Problem A: According to the passage on oranges, why should oranges be stored loose instead of wrapped in a plastic bag?
Problem B: From the passage on oranges, extract everything from "Oranges can either" down to "easily develop mold.".

Top of Passage provided

Orange trees began to be grown in the Caribbean Islands in the late 15th century after Christopher Columbus brought the seeds there on his second voyage to the New World. Spanish explorers are responsible for bringing oranges to Florida in the 16th century, while Spanish missionaries brought them to California in the 18th century, beginning the cultivation of this citrus fruit in the two states widely known for their oranges.
Before the 20th century, oranges were very expensive and therefore they were not regularly consumed, but rather eaten on special holidays. After more efficient means of transportation were developed, and food processors invented methods for utilizing orange by-products such as citric acid and bioflavonoids, the price of oranges dropped, and they could be consumed on a wide scale, as they are today. Currently, the countries that are some of the largest commercial producers of oranges include the United States, Brazil, Mexico, Spain, China and Israel.
Oranges do not necessarily have to have a bright orange color to be good. Whether organic or not, oranges that are partially green or have brown russetting may be just as ripe and tasty as those that are solid orange in color. Avoid those that have soft spots or traces of mold.
Choose oranges that have smoothly textured skin and are firm and heavy for their size. These will have a higher juice content than those that are either spongy or lighter in weight. In general, oranges that are smaller will be juicier than those that are larger in size, as will those that feature thinner skins.
Oranges can either be stored at room temperature or in the refrigerator, depending upon your preference. They will generally last the same amount of time, two weeks with either method. The best way to store oranges is loose rather than wrapped in a plastic bag since if exposed to moisture, they can easily develop mold.
Orange juice and zest can also be stored for later use. Place freshly squeezed orange juice in ice cube trays until frozen, and then store them in plastic bags in the freezer. Dried orange zest should be stored in a cool, dry place in an airtight glass container.
Tips for Preparing Oranges
Oranges can be eaten as a snack—just peel and enjoy. Before cutting the orange in half horizontally through the center, wash the skin so that any dirt or bacteria residing on the surface will not be transferred to the fruit. Proceed to cut the sections into halves or thirds, depending upon your personal preference.

Bottom of Passage provided
Top of Record extracts

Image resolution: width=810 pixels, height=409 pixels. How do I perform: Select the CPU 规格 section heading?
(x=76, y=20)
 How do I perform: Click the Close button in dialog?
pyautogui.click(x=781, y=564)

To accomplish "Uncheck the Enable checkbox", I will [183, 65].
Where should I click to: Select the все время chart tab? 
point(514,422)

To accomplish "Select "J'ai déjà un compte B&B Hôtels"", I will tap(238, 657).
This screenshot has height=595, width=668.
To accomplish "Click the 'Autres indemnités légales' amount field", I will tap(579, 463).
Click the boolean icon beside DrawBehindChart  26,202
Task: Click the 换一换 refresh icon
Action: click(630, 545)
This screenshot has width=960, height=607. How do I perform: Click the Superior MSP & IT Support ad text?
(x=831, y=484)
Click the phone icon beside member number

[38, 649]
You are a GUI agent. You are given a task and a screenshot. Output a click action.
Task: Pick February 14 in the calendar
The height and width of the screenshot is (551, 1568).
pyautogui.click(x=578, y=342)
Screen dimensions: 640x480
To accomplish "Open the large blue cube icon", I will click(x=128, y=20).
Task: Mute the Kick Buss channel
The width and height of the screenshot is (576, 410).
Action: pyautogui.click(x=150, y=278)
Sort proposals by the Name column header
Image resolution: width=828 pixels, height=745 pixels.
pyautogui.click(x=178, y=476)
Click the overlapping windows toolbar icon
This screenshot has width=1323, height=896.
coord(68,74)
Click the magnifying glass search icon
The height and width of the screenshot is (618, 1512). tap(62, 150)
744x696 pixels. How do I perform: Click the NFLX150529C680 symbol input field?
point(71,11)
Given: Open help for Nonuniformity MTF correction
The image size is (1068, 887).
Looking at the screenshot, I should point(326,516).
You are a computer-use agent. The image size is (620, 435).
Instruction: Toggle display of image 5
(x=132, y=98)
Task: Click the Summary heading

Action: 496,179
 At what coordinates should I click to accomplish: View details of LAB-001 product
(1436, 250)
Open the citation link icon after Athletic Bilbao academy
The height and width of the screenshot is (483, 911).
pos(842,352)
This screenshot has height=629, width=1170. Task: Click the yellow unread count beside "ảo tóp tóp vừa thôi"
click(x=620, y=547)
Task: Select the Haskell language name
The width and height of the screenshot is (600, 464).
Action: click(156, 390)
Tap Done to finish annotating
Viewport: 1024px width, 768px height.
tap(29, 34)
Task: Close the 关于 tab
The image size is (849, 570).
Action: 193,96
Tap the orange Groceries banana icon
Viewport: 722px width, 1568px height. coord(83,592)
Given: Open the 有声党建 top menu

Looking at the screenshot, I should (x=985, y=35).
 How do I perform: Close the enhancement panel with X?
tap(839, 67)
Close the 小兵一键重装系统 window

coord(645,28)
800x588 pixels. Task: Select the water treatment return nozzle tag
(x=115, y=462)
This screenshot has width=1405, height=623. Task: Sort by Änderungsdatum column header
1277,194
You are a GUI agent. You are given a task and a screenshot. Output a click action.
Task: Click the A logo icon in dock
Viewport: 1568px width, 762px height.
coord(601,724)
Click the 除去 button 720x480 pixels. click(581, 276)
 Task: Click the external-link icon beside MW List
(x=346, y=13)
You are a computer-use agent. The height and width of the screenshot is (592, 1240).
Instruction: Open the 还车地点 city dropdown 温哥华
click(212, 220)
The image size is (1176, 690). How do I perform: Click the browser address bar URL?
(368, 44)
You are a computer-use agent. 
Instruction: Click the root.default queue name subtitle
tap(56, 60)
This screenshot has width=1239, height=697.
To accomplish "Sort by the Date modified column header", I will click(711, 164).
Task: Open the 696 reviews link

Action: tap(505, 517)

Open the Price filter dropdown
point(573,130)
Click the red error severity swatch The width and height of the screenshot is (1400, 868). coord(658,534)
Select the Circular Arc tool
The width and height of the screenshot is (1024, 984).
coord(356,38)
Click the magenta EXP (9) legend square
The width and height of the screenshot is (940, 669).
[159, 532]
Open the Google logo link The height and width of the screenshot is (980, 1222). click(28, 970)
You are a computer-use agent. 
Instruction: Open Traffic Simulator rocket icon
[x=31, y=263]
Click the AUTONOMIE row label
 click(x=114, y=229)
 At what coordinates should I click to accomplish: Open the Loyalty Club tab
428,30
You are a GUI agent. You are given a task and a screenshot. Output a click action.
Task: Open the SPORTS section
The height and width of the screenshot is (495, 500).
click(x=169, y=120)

Bottom of Record extracts

Task response A: Oranges should be stored loose because they can easily develop mold if exposed to moisture.

Task response B:
Oranges can either be stored at room temperature or in the refrigerator, depending upon your preference. They will generally last the same amount of time, two weeks with either method. The best way to store oranges is loose rather than wrapped in a plastic bag since if exposed to moisture, they can easily develop mold.